The Wolbachia Type IV Secretion System

The bacterial type IV secretion system (T4SS) is a membrane-associated, multiprotein complex used by bacteria to deliver cargo (in the form of DNA and/or protein) to another cell. Translocated protein substrates are referred to as effectors, because they can exert an effect on the host cell. These secretion systems are related to conjugation machines and can work in the transport of cargo between bacterial cells but are perhaps most famous for their involvement in inter kingdom transfer of DNA and protein (Cascales and Christie, 2003; Ding et al., 2003; Backert and Meyer, 2006; Whitaker et al., 2016). For example, Agrobacterium tumefasciens transforms plants through the secretion of T-DNA and virulence (vir) factors via T4SS (Pitzschke and Hirt, 2010).

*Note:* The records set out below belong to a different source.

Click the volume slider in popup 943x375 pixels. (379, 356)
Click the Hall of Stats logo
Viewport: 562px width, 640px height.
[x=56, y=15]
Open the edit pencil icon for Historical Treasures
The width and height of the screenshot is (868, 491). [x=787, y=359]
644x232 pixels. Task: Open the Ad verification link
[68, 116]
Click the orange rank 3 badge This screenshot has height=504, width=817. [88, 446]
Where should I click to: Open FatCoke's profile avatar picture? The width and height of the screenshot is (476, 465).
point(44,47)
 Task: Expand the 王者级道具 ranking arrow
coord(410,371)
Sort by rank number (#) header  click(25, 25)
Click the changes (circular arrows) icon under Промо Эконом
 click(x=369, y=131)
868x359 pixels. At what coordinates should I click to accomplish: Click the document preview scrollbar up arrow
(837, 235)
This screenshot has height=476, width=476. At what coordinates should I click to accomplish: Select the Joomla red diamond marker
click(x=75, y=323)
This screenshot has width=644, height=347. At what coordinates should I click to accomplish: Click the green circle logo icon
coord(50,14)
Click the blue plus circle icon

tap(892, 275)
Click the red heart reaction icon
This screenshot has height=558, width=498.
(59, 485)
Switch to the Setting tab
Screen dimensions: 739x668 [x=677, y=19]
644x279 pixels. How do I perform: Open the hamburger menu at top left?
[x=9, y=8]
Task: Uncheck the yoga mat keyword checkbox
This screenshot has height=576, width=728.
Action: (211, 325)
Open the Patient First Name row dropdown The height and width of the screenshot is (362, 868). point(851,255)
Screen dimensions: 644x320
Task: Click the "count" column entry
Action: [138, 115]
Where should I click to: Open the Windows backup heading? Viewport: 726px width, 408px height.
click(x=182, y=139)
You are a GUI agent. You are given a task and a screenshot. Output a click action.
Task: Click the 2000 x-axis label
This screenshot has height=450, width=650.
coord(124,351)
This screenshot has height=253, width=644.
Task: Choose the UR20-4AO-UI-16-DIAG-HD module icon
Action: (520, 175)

A T4SS was first identified in Wolbachia pipientis strains via Southern blot using a Rickettsia prowazekii virD4 (the locus encoding the type IV coupling protein) probe and verified with genomic library sequencing (Masui et al., 2000). In wMel, the T4SS loci exist in multiple operons (Figure 2A) Masui et al. showed that the T4SS in various Wolbachia strains is encoded in multiple operons, as the virB8-11-virD4-wsp operon is nonsyntenic with a second T4SS locus, virB4. Subsequently, the structure of these two main operons (from virB8 to wsp and virB3-B6 including four unannotated loci) was identified and expression of VirB6 confirmed through immunofluorescence in vivo (Rances et al., 2008) and genomic sequencing of wMel coupled to PCR amplification of other strains (wRi and wAlbB), confirmed this genetic architecture is conserved across the Wolbachia genus (Wu et al., 2004). Outside of these previously identified operons in wMel are other components of the T4SS, including homologs of VirB8 (WD0817), VirB4 (WD1173), and multiple, syntenic, co-expressed, VirB2 homologs (WD1288, WD1289, WD1290) (Figure 2A,C). These loci are referred to as vir loci based on homology to T4SS components from known models (such as Agrobacterium) and otherwise, are referred to using the wMel locus tag. Interestingly, analysis of high-throughput RNAseq data for Wolbachia infected flies shows that some components of the apparatus (virB2 most strikingly) are upregulated during host pupation as well as in male adult flies (Figure 2C). Wolbachia is therefore cuing in on some developmental signal to regulate the expression of these loci. The pattern of expression of these T4SS genes, and their conservation throughout Wolbachia evolution (Pichon et al., 2009; Li and Carlow, 2012) suggests that this secretion machinery may be important; it is perhaps one mechanism by which Wolbachia manipulates host cell biology.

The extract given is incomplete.